## Work to complete
Each entry must appear in the answer exactly as it does here.
(Stored data Opens)
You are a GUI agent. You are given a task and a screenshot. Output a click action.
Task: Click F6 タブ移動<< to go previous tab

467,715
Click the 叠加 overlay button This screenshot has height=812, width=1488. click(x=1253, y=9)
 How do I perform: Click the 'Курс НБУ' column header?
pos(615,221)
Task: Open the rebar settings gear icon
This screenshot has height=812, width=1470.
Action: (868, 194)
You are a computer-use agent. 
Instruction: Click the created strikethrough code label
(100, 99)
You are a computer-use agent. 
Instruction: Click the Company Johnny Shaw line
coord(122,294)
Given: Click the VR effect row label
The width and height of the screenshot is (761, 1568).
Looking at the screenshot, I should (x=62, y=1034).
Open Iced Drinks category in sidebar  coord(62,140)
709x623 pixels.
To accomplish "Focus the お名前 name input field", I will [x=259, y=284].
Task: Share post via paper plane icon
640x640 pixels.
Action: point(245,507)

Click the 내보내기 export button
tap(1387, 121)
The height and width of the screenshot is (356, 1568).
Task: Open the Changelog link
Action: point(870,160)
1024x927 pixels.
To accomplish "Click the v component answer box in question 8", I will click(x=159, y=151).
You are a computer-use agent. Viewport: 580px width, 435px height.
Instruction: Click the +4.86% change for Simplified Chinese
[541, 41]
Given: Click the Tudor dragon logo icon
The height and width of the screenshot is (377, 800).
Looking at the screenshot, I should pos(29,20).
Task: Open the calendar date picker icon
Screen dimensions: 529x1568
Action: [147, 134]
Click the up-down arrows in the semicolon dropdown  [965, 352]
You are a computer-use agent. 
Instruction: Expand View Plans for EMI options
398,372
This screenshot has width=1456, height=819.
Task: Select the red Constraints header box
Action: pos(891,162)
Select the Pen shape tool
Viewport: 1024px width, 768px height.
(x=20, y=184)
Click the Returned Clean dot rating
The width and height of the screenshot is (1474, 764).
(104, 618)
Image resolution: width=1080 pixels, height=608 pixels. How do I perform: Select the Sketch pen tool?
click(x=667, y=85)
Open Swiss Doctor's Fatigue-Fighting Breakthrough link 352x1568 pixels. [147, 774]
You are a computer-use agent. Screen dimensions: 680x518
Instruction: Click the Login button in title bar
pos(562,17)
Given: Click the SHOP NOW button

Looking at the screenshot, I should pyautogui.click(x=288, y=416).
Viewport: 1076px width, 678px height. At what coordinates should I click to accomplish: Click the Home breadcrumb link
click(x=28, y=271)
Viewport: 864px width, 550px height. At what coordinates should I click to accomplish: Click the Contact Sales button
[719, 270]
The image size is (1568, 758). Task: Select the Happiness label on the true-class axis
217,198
(Stored data Closes)
## Task result
You are a GUI agent. You are given a task and a screenshot. Output a click action.
Task: Click F6 タブ移動<< to go previous tab

467,715
Click the 叠加 overlay button This screenshot has height=812, width=1488. click(x=1253, y=9)
 How do I perform: Click the 'Курс НБУ' column header?
pos(615,221)
Task: Open the rebar settings gear icon
This screenshot has height=812, width=1470.
Action: (868, 194)
You are a computer-use agent. 
Instruction: Click the created strikethrough code label
(100, 99)
You are a computer-use agent. 
Instruction: Click the Company Johnny Shaw line
coord(122,294)
Given: Click the VR effect row label
The width and height of the screenshot is (761, 1568).
Looking at the screenshot, I should (x=62, y=1034).
Open Iced Drinks category in sidebar  coord(62,140)
709x623 pixels.
To accomplish "Focus the お名前 name input field", I will [x=259, y=284].
Task: Share post via paper plane icon
640x640 pixels.
Action: point(245,507)

Click the 내보내기 export button
tap(1387, 121)
The height and width of the screenshot is (356, 1568).
Task: Open the Changelog link
Action: point(870,160)
1024x927 pixels.
To accomplish "Click the v component answer box in question 8", I will click(x=159, y=151).
You are a computer-use agent. Viewport: 580px width, 435px height.
Instruction: Click the +4.86% change for Simplified Chinese
[541, 41]
Given: Click the Tudor dragon logo icon
The height and width of the screenshot is (377, 800).
Looking at the screenshot, I should pos(29,20).
Task: Open the calendar date picker icon
Screen dimensions: 529x1568
Action: [147, 134]
Click the up-down arrows in the semicolon dropdown  [965, 352]
You are a computer-use agent. 
Instruction: Expand View Plans for EMI options
398,372
This screenshot has width=1456, height=819.
Task: Select the red Constraints header box
Action: pos(891,162)
Select the Pen shape tool
Viewport: 1024px width, 768px height.
(x=20, y=184)
Click the Returned Clean dot rating
The width and height of the screenshot is (1474, 764).
(104, 618)
Image resolution: width=1080 pixels, height=608 pixels. How do I perform: Select the Sketch pen tool?
click(x=667, y=85)
Open Swiss Doctor's Fatigue-Fighting Breakthrough link 352x1568 pixels. [147, 774]
You are a computer-use agent. Screen dimensions: 680x518
Instruction: Click the Login button in title bar
pos(562,17)
Given: Click the SHOP NOW button

Looking at the screenshot, I should pyautogui.click(x=288, y=416).
Viewport: 1076px width, 678px height. At what coordinates should I click to accomplish: Click the Home breadcrumb link
click(x=28, y=271)
Viewport: 864px width, 550px height. At what coordinates should I click to accomplish: Click the Contact Sales button
[719, 270]
The image size is (1568, 758). Task: Select the Happiness label on the true-class axis
217,198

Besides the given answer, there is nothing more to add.